Presentation Format

  Below are recommendations for Formatting Your Presentation. Note: on the last page I also include basic criteria for class members who would prefer to develop their own presentation format. Given that the presentations will be presented online through Forum Groups (and not in our class setting): It’s important to remember that we will be reading each other’s presentations, not viewing and hearing each other speaking in person. This means that your slides will need to include significantly more information than would be needed if you were standing before the class and using slides with minimal bullet points.  

    So, make sure that your slides include sufficient information so that forum group members have a rich understanding of what your presentation sets out to accomplish.That said, you don’t want to overwhelm viewers/readers with the amount of information that you’re conveying. The slides must be primarily in your own words: If you’re including verbatim material, you must use quotation marks and include in-text citations. If you’re paraphrasing, you still need to use in-text citations). What needs to be on each slide? The Presentation Format: —If you are using PowerPoint or creating a pdf file, you will probably need approximately 15- 20 slides. —If you are using a pdf file from a .docx or .pages file, you can save your file into a pdf format using a landscape layout. Note: below I identify Fourteen Slides — but point out that for some of the elements addressed, you may need 2 or more slides — figure approximately 20 slides.  

       First Slide: The title of your presentation and your name — your title should be specific enough to reflect the focus of your presentation (you want readers to understand where you’re heading simply by your title). Plus, a section that indicates the course name and section and the date.  
    Second Slide: What motivated your interest in this topic? Also, briefly tell us what aspect of our course reading or viewing material your topic is in dialogue with (include an in-text citation with the page number to support your assertion.)    Third Slide: an outline (overview) of your presentation. What will you be presenting? The outline should be a list of the sub-topics addressed — think of it as a road map for viewers to follow as they view the rest of your presentation. Fourth Slide: An introduction to your topic — why is this topic of interest to developmental researchers, educators, counselors, and/or policy makers. (May need one or two slides.) Then, in the following slides, present what you’ve learned from the academic peer-reviewed journal article that you selected:
 Fifth slide: The accurate APA citation for the article that you’re presenting. 

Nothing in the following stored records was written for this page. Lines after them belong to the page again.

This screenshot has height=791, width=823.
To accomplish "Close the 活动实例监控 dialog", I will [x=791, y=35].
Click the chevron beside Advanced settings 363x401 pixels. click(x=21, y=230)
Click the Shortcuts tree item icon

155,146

Sixth Slide: What was the purpose of the study? That is, what did the researcher(s) want to understand? 
Seventh Slide: What specific research question(s) organized the study? (If relevant, you might indicate what researchers already understood, and then what they wanted to understand.) 

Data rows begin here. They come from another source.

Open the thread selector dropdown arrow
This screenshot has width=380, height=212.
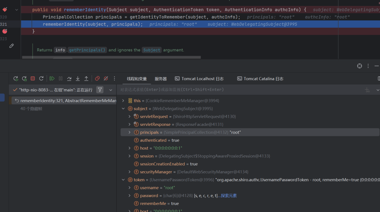click(x=111, y=90)
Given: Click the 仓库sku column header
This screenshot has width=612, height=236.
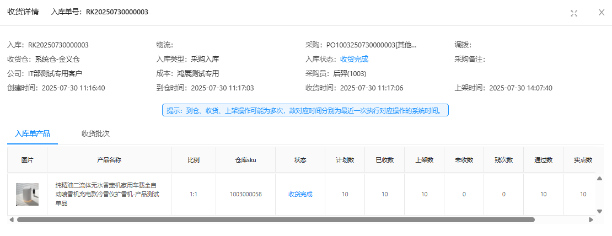Looking at the screenshot, I should (245, 160).
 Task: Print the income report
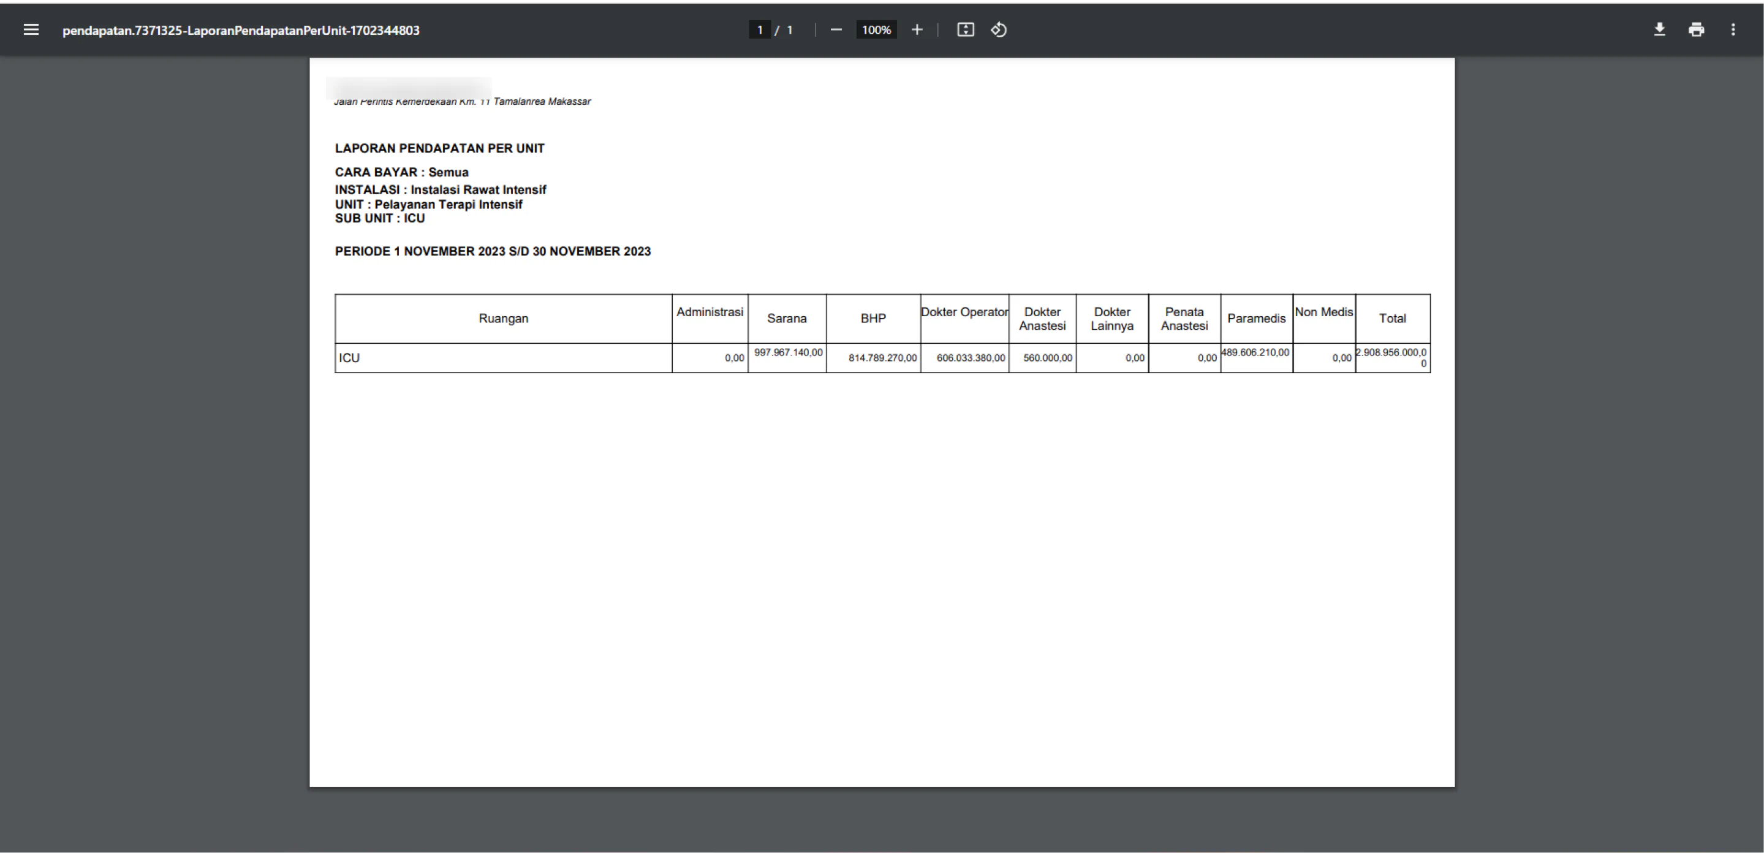[x=1696, y=29]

Eighth Slide: (may actually need 2 or more slides) What methods were used? That is, how did the researcher(s) go about trying to answer their research questions? Who were the participants? What procedures did they use? Make sure that your discussion of methods is quite detailed and vivid — you want forum group members to have a rich understanding of what the researchers did. 
Ninth Slide: (may actually need 2 or more slides) What were the research findings? That is, what did the researcher(s) learn through doing the study? 
Tenth Slide: (may actually need 2 or more slides) From your perspective, what are the limitations of the study? The author will often identify limitations at the end — briefly include the limitations they identified, but go beyond them to include what limitations you see — you might want to phrase this in terms of, if you were to do a follow-up study, what would you want to understand or what would you do next? Eleventh Slide: What is valuable about this study? Specifically, what did the researcher(s) learn that promises to be of benefit for parents and relatives or for teachers and mentors or for counselors or for policy makers and for the well-being of our society?) Then, what additional source did you use and what did you learn? (The main question here: What else did you learn that you want to share with your  viewers?) You may want to organize this section by identifying your additional source and then describing how it contributes to what you’ve already presented. Twelfth Slide: (may need 2 or more slides) Identify your additional media or web source and discuss the key insights that you want us to walk away with. Thirteenth Slide: A list of all References used (make sure that it includes full citations for all sources). As indicated above, you should anticipate creating approximately 15 - 20 slides. NOTE: You may find that you would like to organize your presentation in a different way. Perhaps you’d rather integrate all of the material you’ve gathered from both sources and present the material in a different fashion. You’ll want to make sure that you use in-text citations so that readers can follow up with the sources that you draw on. You’ll also want to make sure that at least one section of your presentation provides an in-depth look at one report on original research (i.e. your peer-reviewed journal article) — you’ll want readers to be able to imagine the research that was conducted — what motivated it, what methods were used, what researchers learned, etc.